Passage provided:
════════════════

I originally thought I would turn my attention to An American Editor, but I have found that I am increasingly being distracted by other things, not least of which are tackling my ever-growing To-be-Read pile of books (I did a rough count last week and the pile has grown to more than 200 books) and working on EditTools and a new book on the business of editing.

Because I think An American Editor is a valuable blog, I have decided that rather than end it, I would pass on editorial responsibilities to someone I think will do an outstanding job of continuing the traditions I have established for AAE over the nearly eight years (the first essay was on January 4, 2010) of its existence and more than 1,000 published essays. The new editor-in-chief of AAE is our own

Ruth E. Thaler-Carter

who has authored the On the Basics essays for AAE.

Ruth will be assuming her duties as of January 1, 2018. I will still be around and an occasional contributor to AAE, kind of like the not-seen publisher. Ruth will be in charge, so any questions — including about becoming a contributor to AAE — should be directed to her at Ruth.Thaler-Carter@AnAmericanEditor.com.

I hope you all will join me in wishing Ruth congratulations and wishing her a long and successful association with AAE.

Richard Adin, An American Editor

December 11, 2017

On Politics: Welcome to the Screwed-By-a-Republican Club

Lots of voters had lots of reasons — real and imagined — for voting Republican (or not for a Democrat) for president and congress. A good number of independent editors were among those voters. Now I can welcome them to America’s fastest growing group, the Screwed-By-a-Republican Club.

The attacks on the Affordable Care Act (Obamacare) weren’t sufficient to open many eyes. Republican-voting colleagues have expressed frustration that Obamacare hasn’t been wholly repealed, again giving a variety of reasons, some valid and some quite suspect (eg, “I never get sick and when I do I can just go to the emergency room,” which begs the question of how the emergency room gets paid when a service recipient doesn’t/can’t pay).

These same colleagues also believe that the Republican “tax reform” legislation will benefit them; that the Republicans aren’t lying when they claim the wealthy will pay more and the middle- and lower-income classes will pay less; that trickle-down economics, which has never worked before, will work this time and as a result there will be more money to be made by editors from publishers and authors who will suddenly find American editors to be price competitive or, if not price competitive, will gladly pay the price for an American editor and so help spread the wealth.

President Trump repeatedly says that he will pay more in taxes under the Republican legislation. Whatever happened to the Republican challenges, “put up or shut up” and “prove it”? Why doesn’t Trump set America’s mind at ease by releasing his tax returns so we can see that instead of saving himself and his children as much as $1 billion in taxes, he (and they) will actually pay taxes. (I find it interesting that the mortgage deduction has been gutted except for golf course owners.) It is worth noting that nearly every tax analyst says the president and his family and many of his cabinet members will actually pay less taxes. (It is also interesting that Secretary of the Treasury Steve Mnuchin has failed to release an analysis of the tax legislation, which failure is now under investigation by the Inspector General.)

════════════════

Extracted material:
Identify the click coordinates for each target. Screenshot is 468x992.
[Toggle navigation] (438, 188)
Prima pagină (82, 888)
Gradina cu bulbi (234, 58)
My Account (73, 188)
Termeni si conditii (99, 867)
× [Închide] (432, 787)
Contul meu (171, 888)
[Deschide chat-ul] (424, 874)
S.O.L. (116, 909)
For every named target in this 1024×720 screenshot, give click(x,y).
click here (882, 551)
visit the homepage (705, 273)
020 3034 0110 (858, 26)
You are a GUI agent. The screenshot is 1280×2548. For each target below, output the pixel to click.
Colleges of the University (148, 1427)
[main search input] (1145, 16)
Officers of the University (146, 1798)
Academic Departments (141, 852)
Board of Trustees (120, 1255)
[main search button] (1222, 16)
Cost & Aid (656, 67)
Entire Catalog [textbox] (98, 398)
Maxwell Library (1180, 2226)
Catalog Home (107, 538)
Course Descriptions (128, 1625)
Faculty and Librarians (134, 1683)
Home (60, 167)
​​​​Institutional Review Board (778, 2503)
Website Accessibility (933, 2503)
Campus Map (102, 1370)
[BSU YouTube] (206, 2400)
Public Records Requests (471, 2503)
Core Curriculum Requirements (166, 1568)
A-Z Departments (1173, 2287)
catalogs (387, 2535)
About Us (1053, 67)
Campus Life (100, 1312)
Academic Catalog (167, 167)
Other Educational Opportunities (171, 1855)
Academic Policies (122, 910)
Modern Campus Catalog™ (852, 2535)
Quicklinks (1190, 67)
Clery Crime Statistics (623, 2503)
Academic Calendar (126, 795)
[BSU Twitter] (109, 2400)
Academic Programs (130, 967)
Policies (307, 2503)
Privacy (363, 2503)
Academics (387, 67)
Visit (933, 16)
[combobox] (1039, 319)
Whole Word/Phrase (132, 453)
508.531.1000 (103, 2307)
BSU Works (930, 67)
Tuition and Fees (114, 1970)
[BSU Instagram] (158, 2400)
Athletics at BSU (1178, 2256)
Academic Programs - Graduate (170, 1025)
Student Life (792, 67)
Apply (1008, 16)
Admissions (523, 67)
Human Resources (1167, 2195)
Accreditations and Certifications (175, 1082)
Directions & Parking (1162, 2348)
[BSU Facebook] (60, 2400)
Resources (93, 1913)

════════════════

Tasks:
1/ Pull out the part of the blog excerpt from "Because I think" to "essays for AAE." without changing a word.
2/ Summarize the blog excerpt in two sentences.
Work only from the blog excerpt.

Answers provided:
1/
Because I think An American Editor is a valuable blog, I have decided that rather than end it, I would pass on editorial responsibilities to someone I think will do an outstanding job of continuing the traditions I have established for AAE over the nearly eight years (the first essay was on January 4, 2010) of its existence and more than 1,000 published essays. The new editor-in-chief of AAE is our own

Ruth E. Thaler-Carter

who has authored the On the Basics essays for AAE.

2/ Richard Adin announces that, instead of ending An American Editor, he is passing editorial responsibilities to Ruth E. Thaler-Carter, who becomes editor-in-chief on January 1, 2018, while he stays on as an occasional contributor. A following essay welcomes independent editors who voted Republican to the "Screwed-By-a-Republican Club," disputing the belief that the Republican tax legislation will benefit them and noting that nearly every tax analyst says President Trump and his family will pay less in taxes.